Pierre Shostal volunteers as part of a Care Team assigned to help refugee families through Historic Christ Church's Lazarus Ministry. This effort has expanded to include a number of Alexandria churches working together to assist refugees.
Photo by Shirley Ruhe.
Pierre Shostal answers his cell phone. "What time is the appointment, Leila? I will pick you up at 2:35. Which hospital are you going to?" He shakes his head and says to himself, "She's not doing well."
Shostal is part of a two-member Care Team focusing on refugees at Historic Christ Church. He says the refugee families come to the church's Lazarus Financial Ministry and get referred to willing volunteers on Care Teams. They assist the families with everything from rides to the doctor to furnishings to moral support.
Leila and her husband Ahmed came to America from Afghanistan just before their now 5-month-old son was born. These are not the real names of the family. They had both worked for the U.S., Leila as a USAID office manager and Ahmed for both the UN and USAID. Now Ahmed has a part-time job on the night shift at one of the Southern Towers buildings where they live.
But Shostal says it isn't enough to pay for the $1,085 rent on their efficiency apartment so the family came to the church for temporary assistance. Leila is currently unable to work because of daycare for their small child and her own recent health issues that have put her in and out of the hospital. Leila blames some of her current health problems on the tradition in their country of inviting guests for a meal even if you do without. As a child she remembers being too weak in school to concentrate because she hadn't eaten or had eaten a lot of the wrong things.
Shostal says the family has mostly needed assistance with rent but also with household furnishings for the kitchen as well as furniture. "Goodwin House, where I live, gave them some," he said. In addition, the church just purchased a special bed this week from Walmart with a hard foam mattress and cool gel on top to reduce the body heat from Leila's arthritis.
"And rides they definitely need; they call on the spur of the moment." Shostal says one of the cultural differences between America and Afghanistan is their sense of time. "If you have been with them for a while, they will invite you back to have tea, even if you are very busy. You have to do that a certain number of times so you don't offend them."
Assistance comes in many forms. "Her computer had gone out. It was really a disaster. We got it partly fixed by another refugee. The hard drive had died," he said. And of course they need diapers. They also provided a bouncy chair for the baby and books that Leila reads to the child in English every night.
Shostal assists another Care Team family of husband, wife and three children. "This has been a success story." Shostal explains Mohammad had worked with the U.S. combat troops in Afghanistan. "Some of the language he used couldn't be used in polite company." Shostal says he had to explain that the troops didn't necessarily talk the same way as most Americans.

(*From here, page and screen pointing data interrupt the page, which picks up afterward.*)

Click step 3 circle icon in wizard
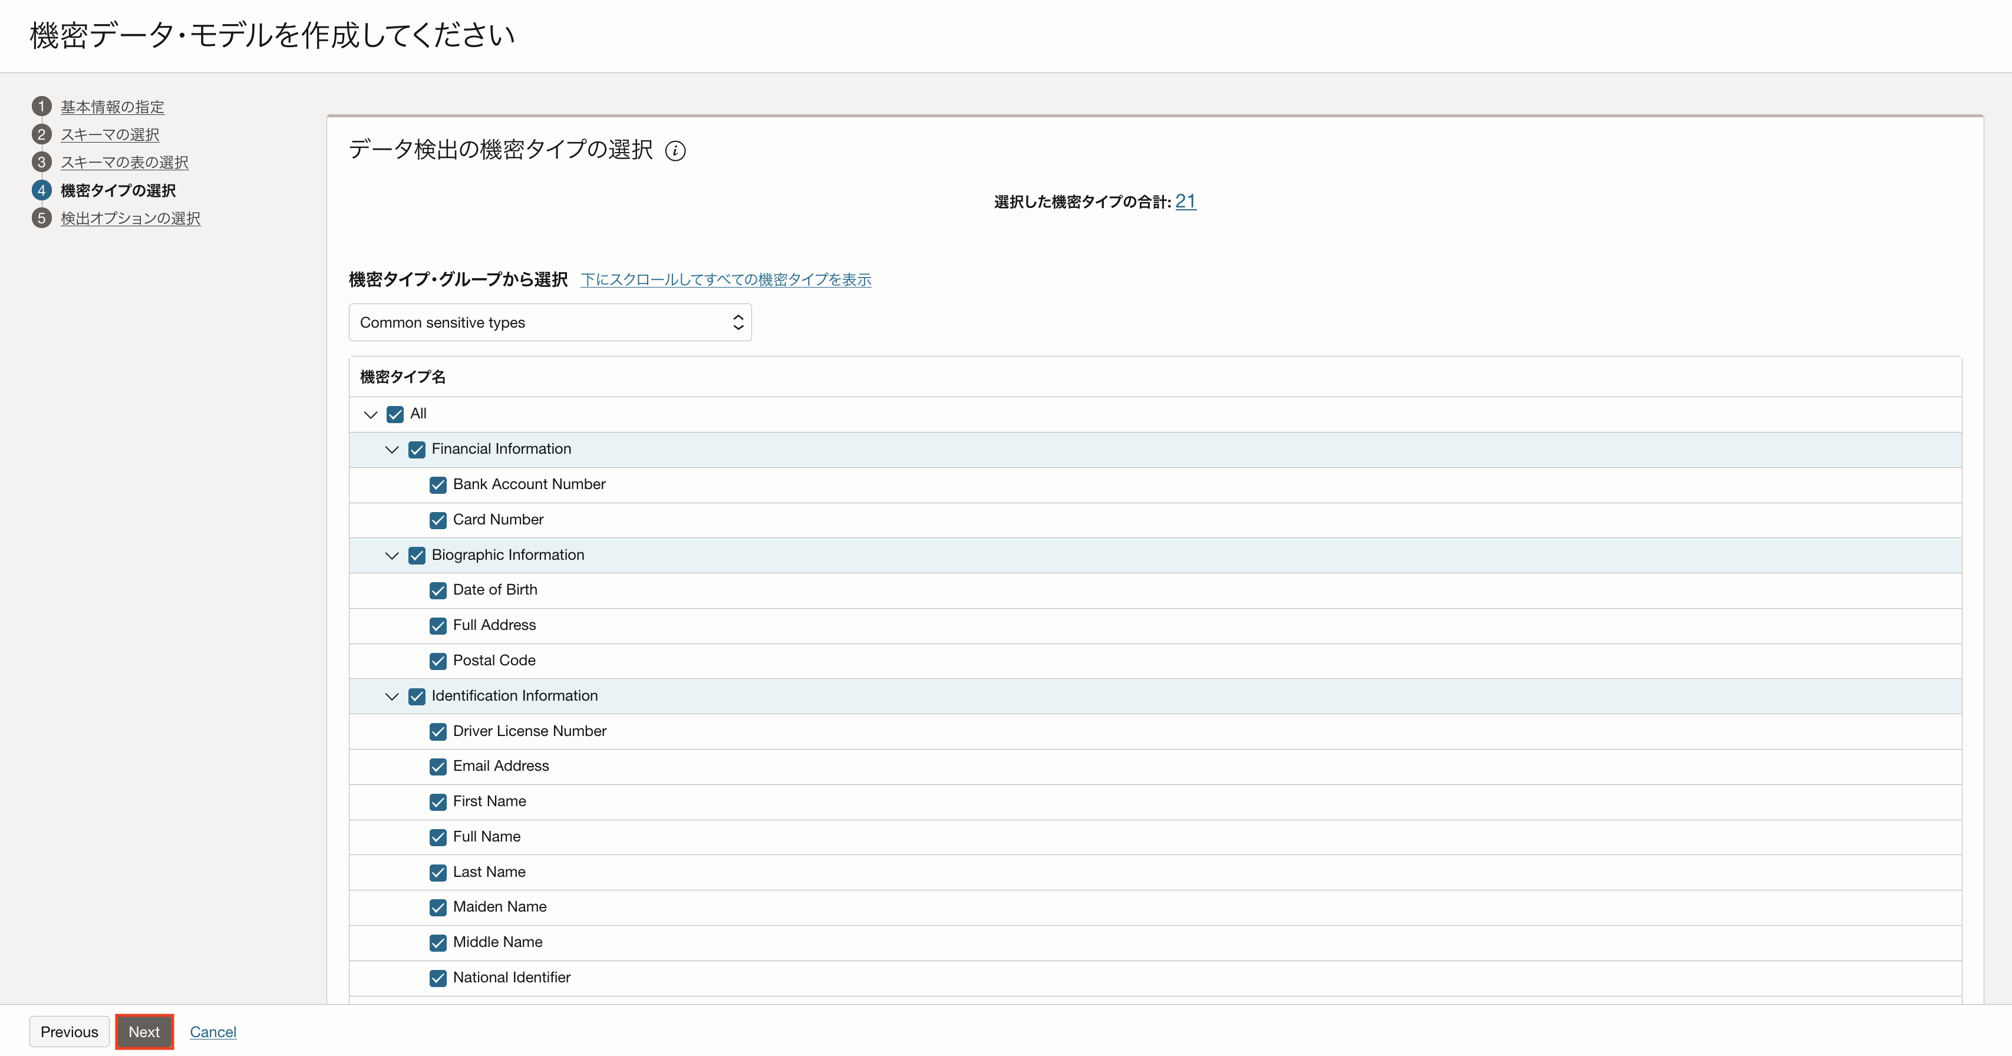Viewport: 2012px width, 1056px height. coord(41,162)
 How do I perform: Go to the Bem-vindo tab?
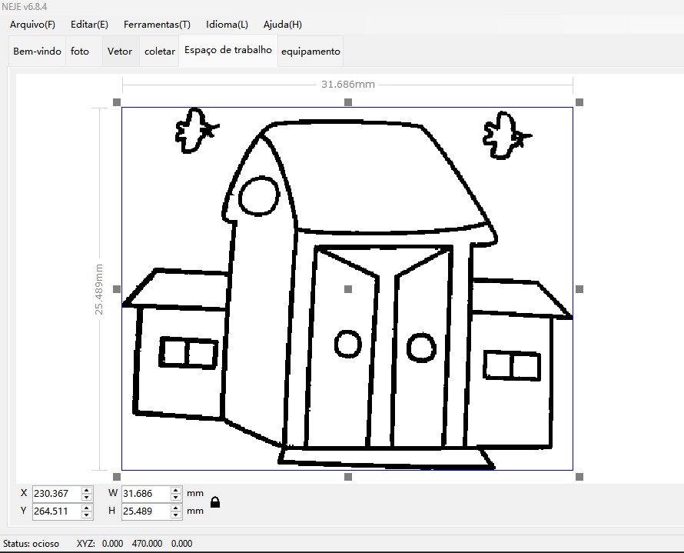coord(37,52)
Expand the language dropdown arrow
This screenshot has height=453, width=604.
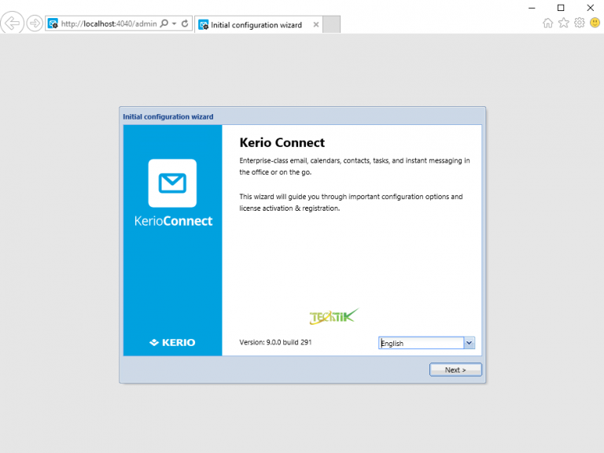[x=470, y=343]

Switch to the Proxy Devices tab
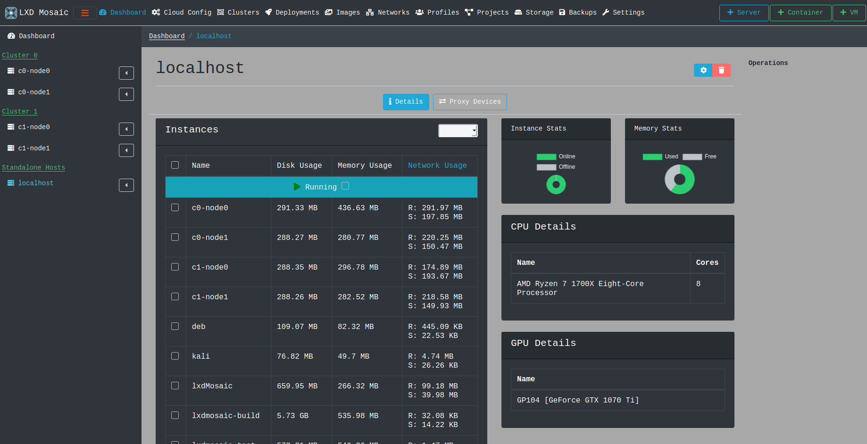coord(469,102)
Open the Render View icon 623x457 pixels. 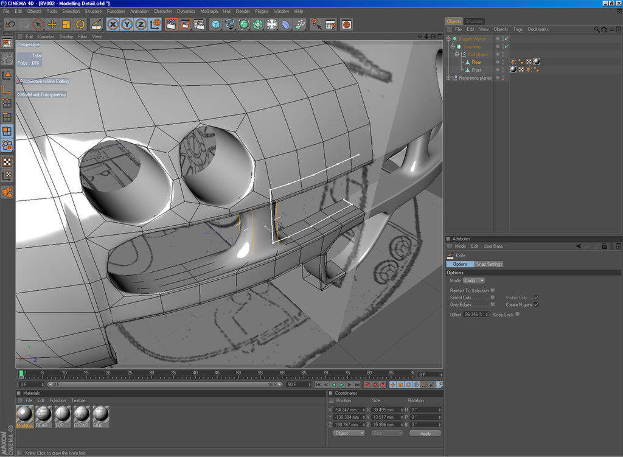click(172, 24)
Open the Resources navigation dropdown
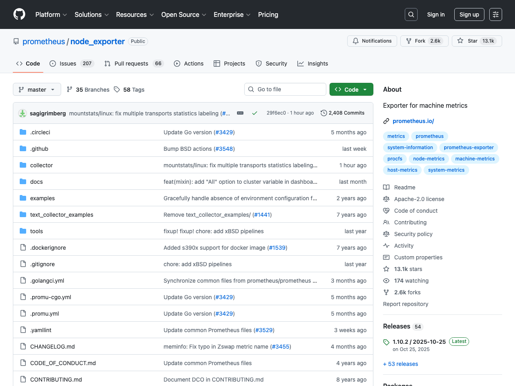The image size is (515, 386). (135, 14)
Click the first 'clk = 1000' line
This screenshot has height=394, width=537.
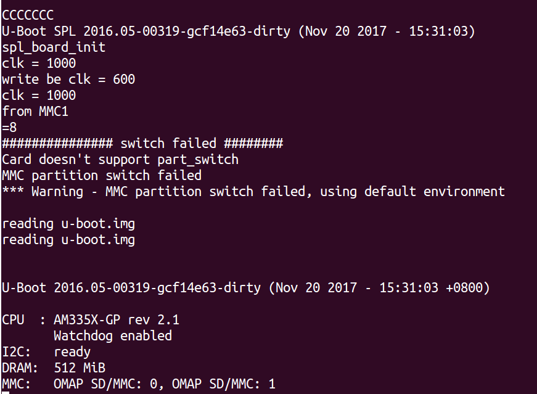coord(39,63)
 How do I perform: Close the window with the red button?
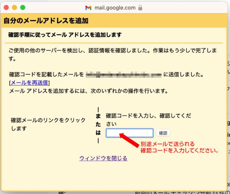7,7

Mohammad started out as a security guard, a common job for many refugees. Shostal says Mohammed was able "to buy a bad old gas guzzler." He worked himself up and was able to buy a rehabilitated car for $800 and eventually rent a hybrid to use as a Lyft driver. "Now he has bought an SUV and he is able to pay his own rent." Shostal says this is "what keeps us going. We don't want eternal dependency."

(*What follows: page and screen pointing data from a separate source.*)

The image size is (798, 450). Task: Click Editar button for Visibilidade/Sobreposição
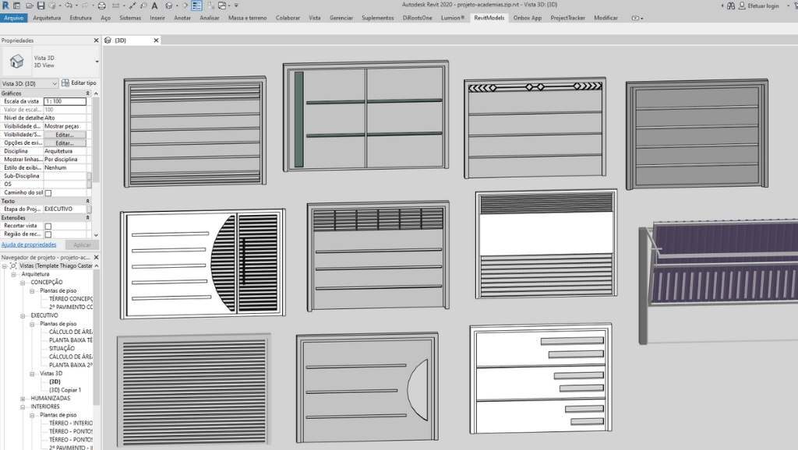(64, 135)
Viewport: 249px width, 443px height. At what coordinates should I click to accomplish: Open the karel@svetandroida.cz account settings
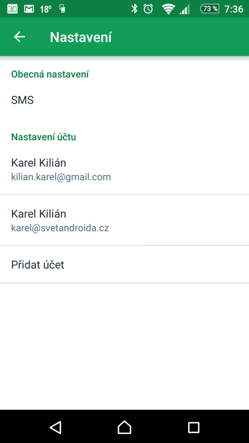[x=125, y=220]

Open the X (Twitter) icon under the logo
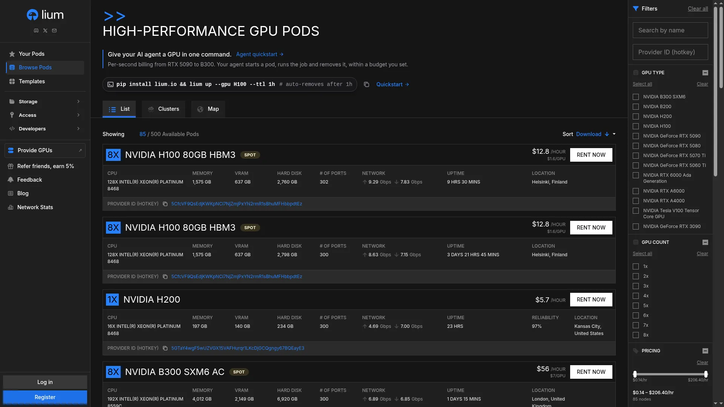tap(45, 31)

Shostal says he does this because he "has a natural sympathy and empathy because he came here in 1941 from France when he was 4 years old. "My father was Jewish and we were helped by the Quakers and fortunate to get visas. This is my way of paying back."

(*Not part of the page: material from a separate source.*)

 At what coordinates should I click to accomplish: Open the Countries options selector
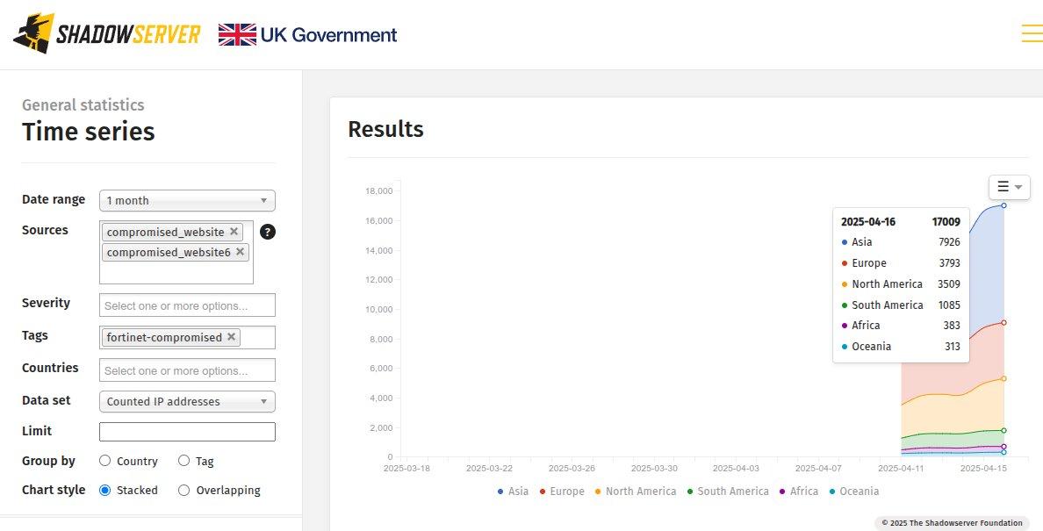pyautogui.click(x=187, y=370)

Shostal says besides the assistance with daily needs that moral support is very important to the refugees. "It gives them a chance to talk. Loneliness and the risk of depression are common. I see people who feel they have fallen from their status in society to the bottom of the world. I tell them both of my parents were PhDs but my father worked as a gas station attendant and then in a button factory. But," he said, "My father was finally able to establish a photography business like he had back in France." He tells them, "Don't get discouraged; America is a country where you can succeed."
This is the second in a series focusing on refugees in the community.